The Facebook post eventually reached 13,000 people. Miller said members of equine communities in New York, Tennessee and North Carolina called to see how they could help. In just the first few days after the post went live, Miller and her team at Southern States received 3½ tons of feed to give to the rescue organizations that took in animals from Peaceable Farm. From Oct. 19 to Dec. 1, they gave more than 32,000 pounds of hay to the rescue groups, Miller said.

“That’s a lot, but we’re trying to get people to continue donating,” Miller said. “These horses are eating massive amounts to regain weight, and they’re going through food incredibly fast.”

“It truly was the horse community from all over who pulled together,” she added. “I was just amazed.”

In addition to feed, Miller said, the rescue groups need shavings to keep the horses warm in the barn and money to hire professional trainers to help get the horses ready to find new homes. The rescue account still is open at Southern States, and Miller said people still are welcome to donate, but the donations will not be tax-deductible unless given directly to the nonprofit rescue groups.

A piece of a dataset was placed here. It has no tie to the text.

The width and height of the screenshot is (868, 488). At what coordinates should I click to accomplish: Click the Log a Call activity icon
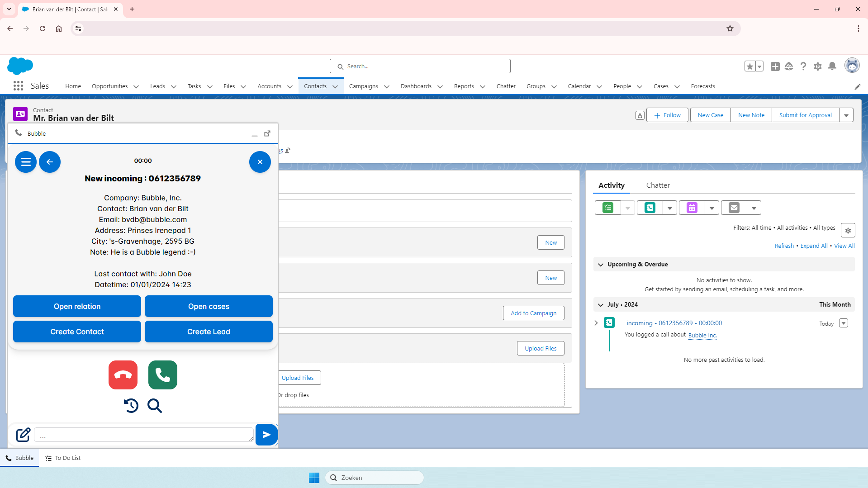pyautogui.click(x=650, y=208)
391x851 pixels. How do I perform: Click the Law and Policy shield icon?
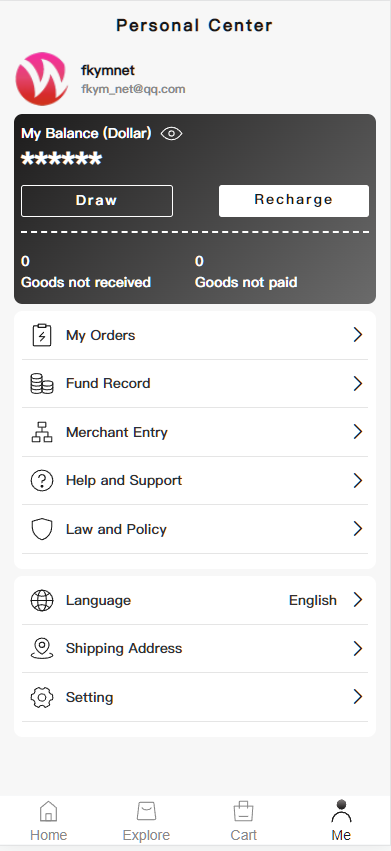click(42, 529)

“We don’t want people to forget these particular horses, but there are other horses also being picked up by these rescues,” Miller said. “This happens every day on a smaller scale, and help needs to keep going.”

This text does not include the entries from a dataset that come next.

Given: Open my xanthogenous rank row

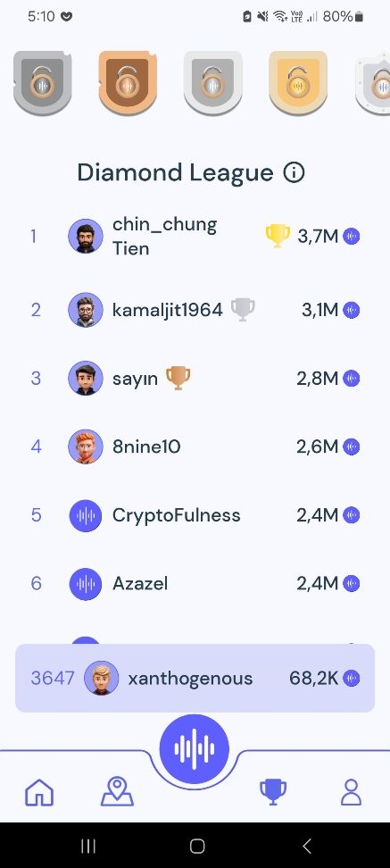Looking at the screenshot, I should (195, 678).
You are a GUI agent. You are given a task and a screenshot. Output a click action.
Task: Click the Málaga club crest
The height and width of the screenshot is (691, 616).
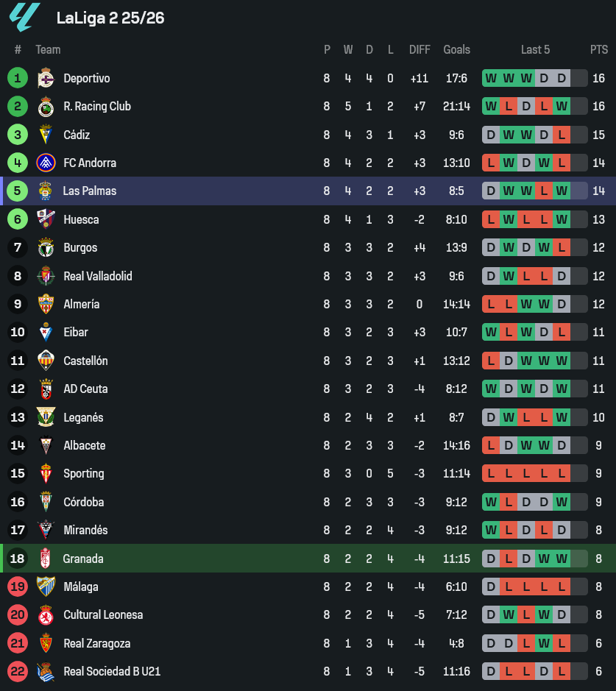(46, 587)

Proulx said she was especially grateful that the food and other items could be delivered weekly. She said it also helped financially to be able to get enough food to nurse the horses back to health.

“It was great because the care for these guys was pretty intense in the beginning,” Proulx said. “It took a huge burden off of us. Not having to run to town to pick stuff up was really helpful.”

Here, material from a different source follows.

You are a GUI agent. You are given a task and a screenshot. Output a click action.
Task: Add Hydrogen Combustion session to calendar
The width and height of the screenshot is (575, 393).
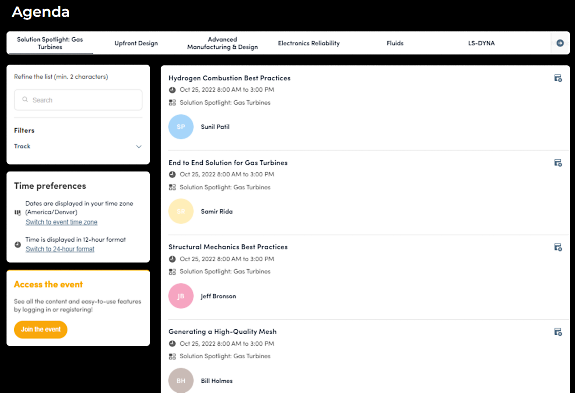(x=558, y=78)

So much food was donated through Southern States that Proulx said she didn’t need to purchase feed for the rescue until late January.

“The help has lasted right on through,” Proulx said. “It’s pretty remarkable.”

The recovery process

The owner of Peaceable Farm, Anne Shumate Williams, faces numerous animal cruelty charges. She is due in Orange General District Court on Feb. 19, according to online records.

County Sheriff Mark Amos said at the time of Williams’ arrest that the property “was one of the most horrendous sites that I have seen in my 28 years of law enforcement.”

When a horse suffers from starvation, the animal’s body begins to break down the sugars stored in its liver, before moving on to the fat beneath the skin and eventually the internal organs, said Dr. Virginia DeChant, a veterinarian at Keswick Equine Clinic.

“When it gets really bad and they’ve lost all their fat and muscle tissue, they start attacking the organs,” DeChant said. “At that point, the animal can only last a matter of days to a week.”

If the animal is rescued in time, DeChant said, it’s a matter of getting a lot of food into the horse without overwhelming its body. To start the recovery process, it’s important to start with multiple very small meals until the horse’s system can take in more substantial calories, she said.

“If you throw too many calories at them right away, it overloads their system,” she said.

Once the horse is in the clear, DeChant said, it needs to eat as much hay as it can to rebuild itself and gain weight. Often, veterinarians also recommend protein-heavy grains to help the animal rebuild muscle tissue.

As the horses at Hope’s Legacy eat all the hay they can get, others have found new homes. Some of the horses the organization rescued were given to foster homes in the area to give them more one-on-one attention, and Proulx said some of those homes decided to adopt the horses.

“They’re starting to find homes and move on to whatever life holds for them,” Proulx said.